- _Stored items_
# # # #

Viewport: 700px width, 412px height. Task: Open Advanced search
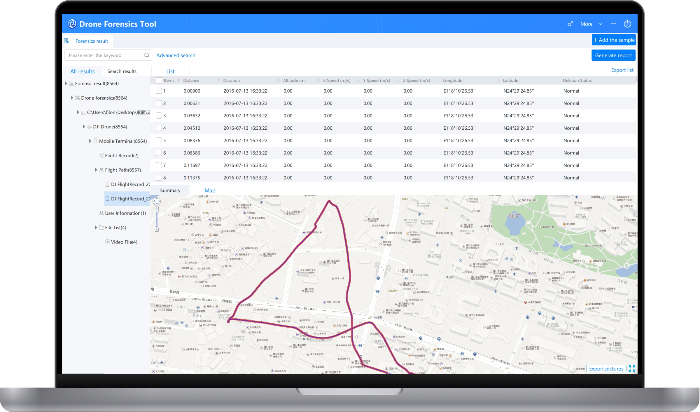tap(176, 55)
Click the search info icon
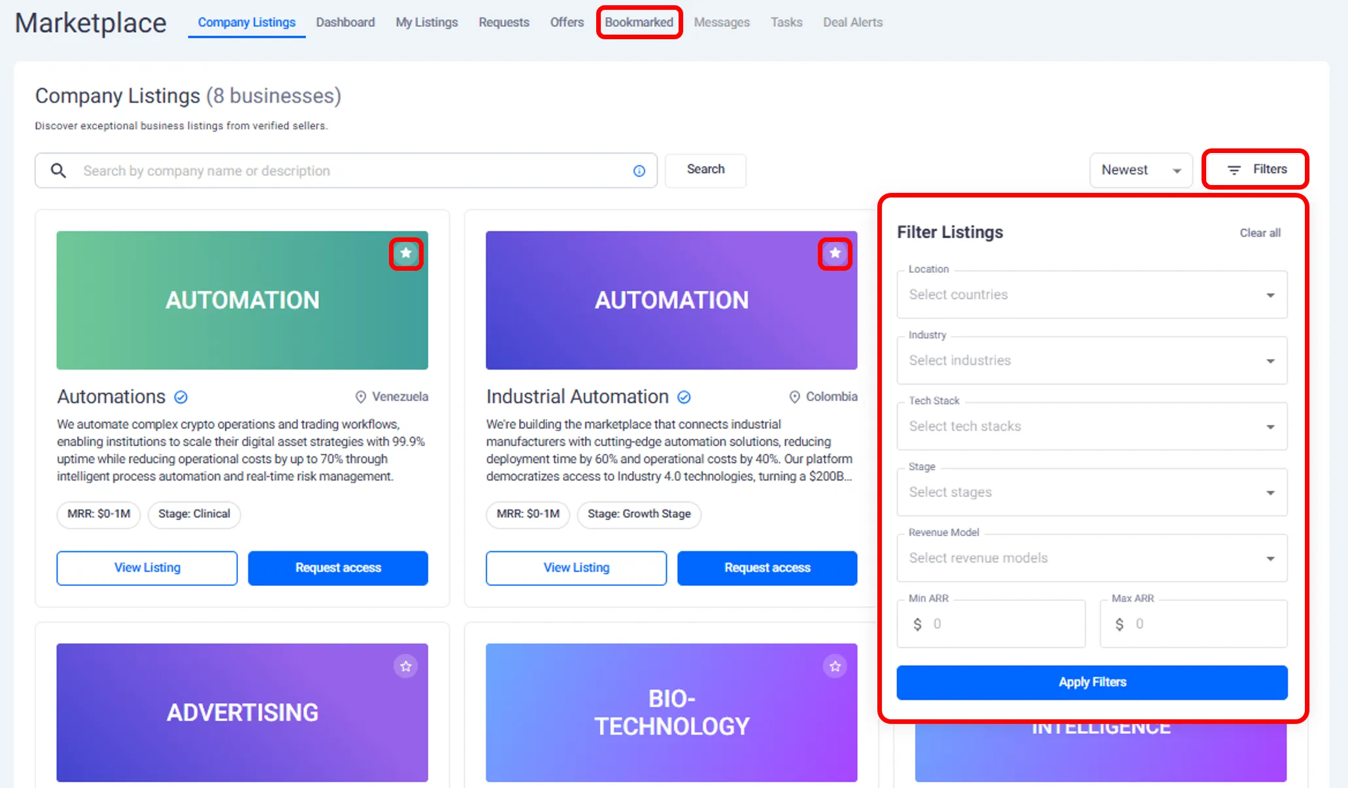The width and height of the screenshot is (1348, 788). (x=639, y=171)
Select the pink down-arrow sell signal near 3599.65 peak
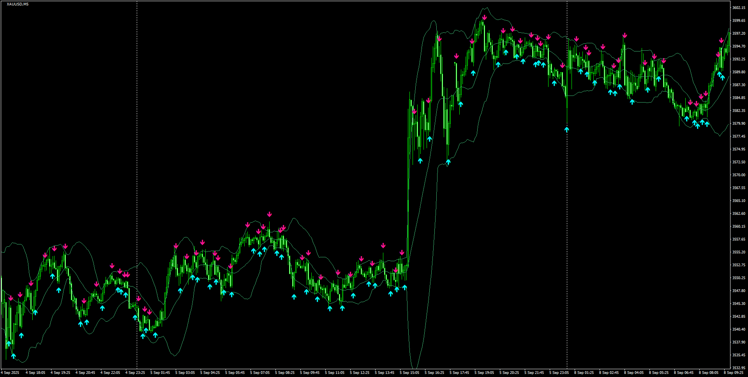 pos(484,17)
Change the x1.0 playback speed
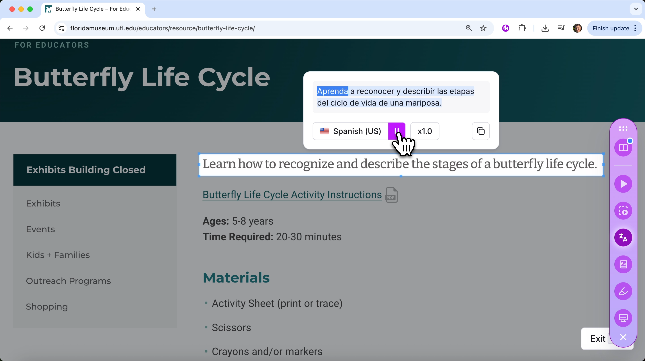 pos(424,131)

# # # #

The answer should match the data above word for word, with no pictures in it.

Viewport: 700px width, 412px height. Task: Open Advanced search
tap(176, 55)
Click the search info icon
The width and height of the screenshot is (1348, 788). (x=639, y=171)
Select the pink down-arrow sell signal near 3599.65 peak
 pos(484,17)
Change the x1.0 playback speed
 pos(424,131)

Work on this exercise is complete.